The sutra continues with Asita’s description of the Anubyanjana (Eighty Secondary Marks of a Great Man), 1 p130 all of which were evident on Prince Siddhartha’s body:

〔1〕 Prince Sarvārthasiddha’s fingernails are rounded, 〔2〕 copper colored, and 〔3〕 glossy.

〔4〕 His fingers and toes are rounded, 〔5〕 long, and 〔6〕 well proportioned.

〔7〕 His veins are not visible.

〔8〕 His anklebones are not visible.

〔9〕 His joints are not visible.

〔10〕 His feet are even, rather than uneven.

〔11〕 His heels are broad.

Great King, 〔12〕 Prince Sarvārthasiddha has marKings on his hands that are even, 〔13〕 clear, 〔14〕 deep, 〔15〕 straight, 〔16〕 and well arranged.

〔17〕 His lips are red like the bimba fruit.

〔18〕 His voice is not loud.

〔19〕 His tongue is supple, soft, and copper colored.

〔20〕 His voice is melodious like the trumpeting of an elephant, or the roll of thunder. Moreover, 〔21〕 his arms are long.

〔22〕 He is excellently clean.

〔23〕 His body is soft.

〔24〕 His body is not subject to fear or hesitancy.

:: Exercises ::
1 - Translate this sentence from the passage on the Eighty Secondary Marks into Spanish: "His tongue is supple, soft, and copper colored."
2 - Please retype everything in the passage on the Eighty Secondary Marks from "Great King, 〔12〕" down to "body is soft.".

:: Provided material ::

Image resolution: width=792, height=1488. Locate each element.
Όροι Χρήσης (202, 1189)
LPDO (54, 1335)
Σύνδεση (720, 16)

:: Solutions for each task ::
1 - Su lengua es flexible, suave y de color cobrizo.

2 -
Great King, 〔12〕 Prince Sarvārthasiddha has marKings on his hands that are even, 〔13〕 clear, 〔14〕 deep, 〔15〕 straight, 〔16〕 and well arranged.

〔17〕 His lips are red like the bimba fruit.

〔18〕 His voice is not loud.

〔19〕 His tongue is supple, soft, and copper colored.

〔20〕 His voice is melodious like the trumpeting of an elephant, or the roll of thunder. Moreover, 〔21〕 his arms are long.

〔22〕 He is excellently clean.

〔23〕 His body is soft.